[Opening RECORDED DATA section]
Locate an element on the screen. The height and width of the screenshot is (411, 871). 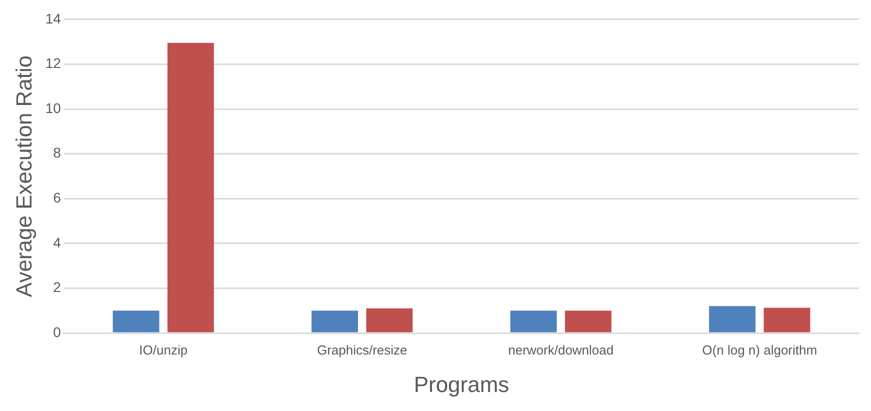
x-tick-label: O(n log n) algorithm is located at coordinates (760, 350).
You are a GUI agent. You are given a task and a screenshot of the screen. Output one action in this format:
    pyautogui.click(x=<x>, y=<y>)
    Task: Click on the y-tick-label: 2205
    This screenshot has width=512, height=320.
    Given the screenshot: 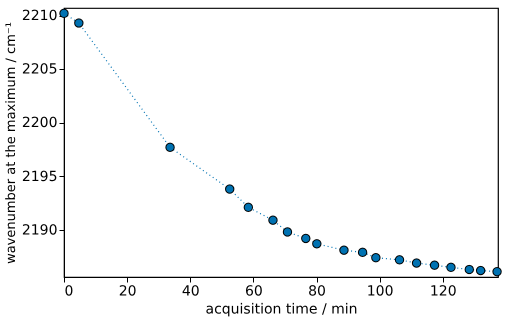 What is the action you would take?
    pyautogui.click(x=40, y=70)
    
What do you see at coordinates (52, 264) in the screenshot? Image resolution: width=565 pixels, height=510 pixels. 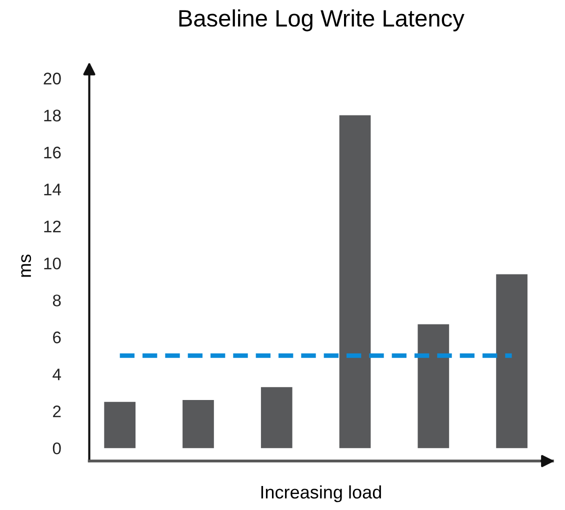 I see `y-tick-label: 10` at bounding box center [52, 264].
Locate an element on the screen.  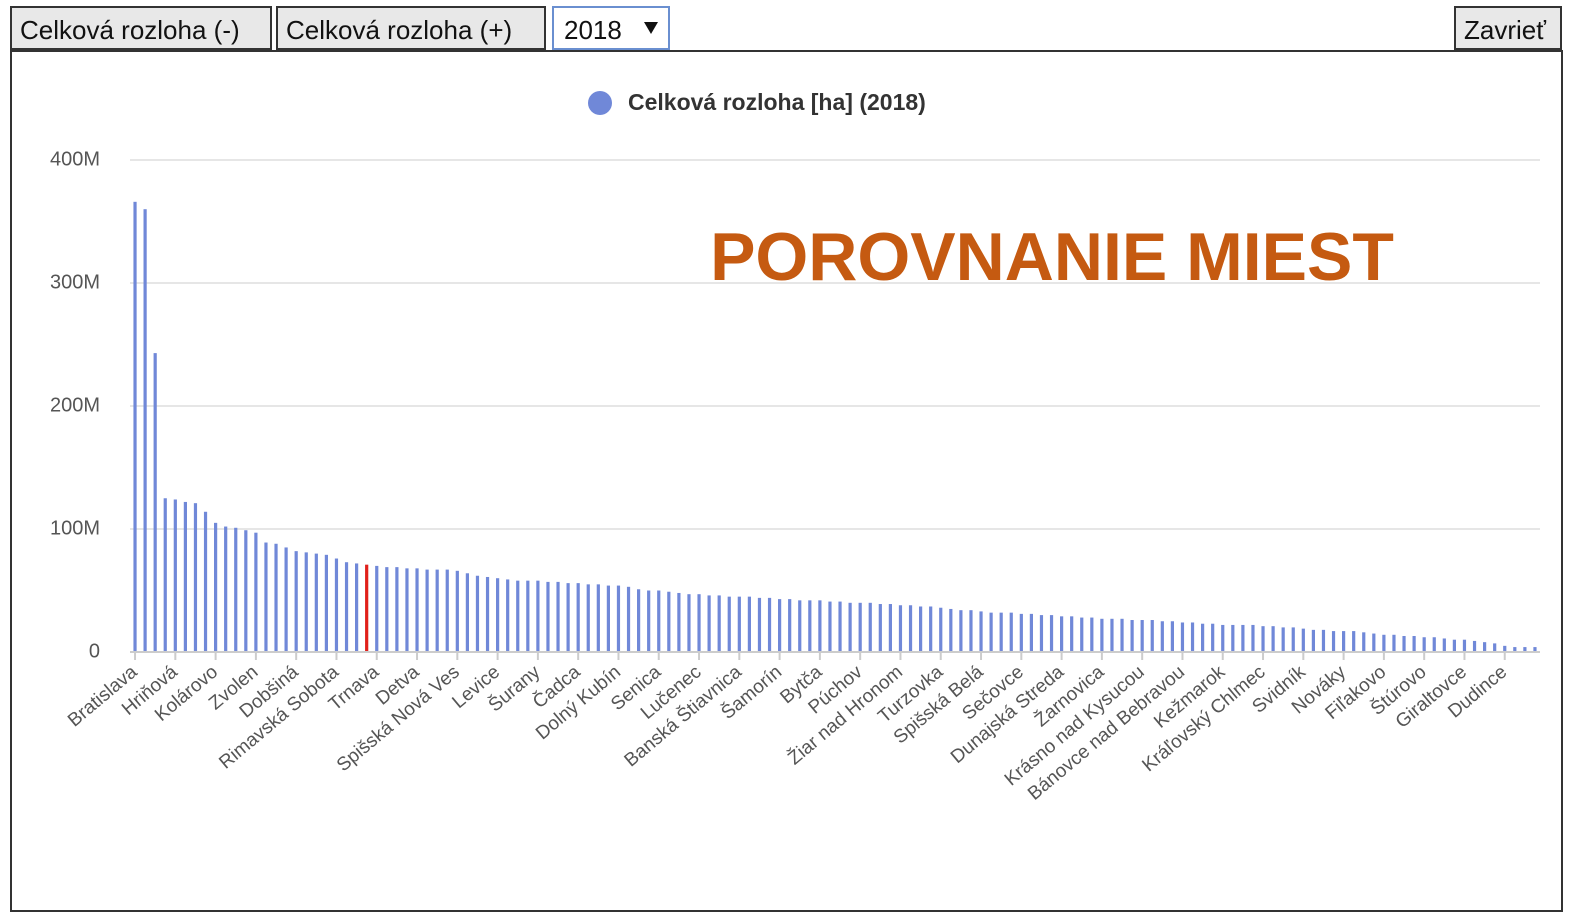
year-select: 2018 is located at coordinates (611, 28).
[Closing RECORDED DATA section]
## TASK TO COMPLETE
Extract verbatim the lines of the listing, starting at its first line and ending at the line that contains "x-tick-label: O(n log", with both included. Omit the pictures from your answer.

## EXPECTED OUTPUT
Locate an element on the screen. The height and width of the screenshot is (411, 871). 
x-tick-label: O(n log n) algorithm is located at coordinates (760, 350).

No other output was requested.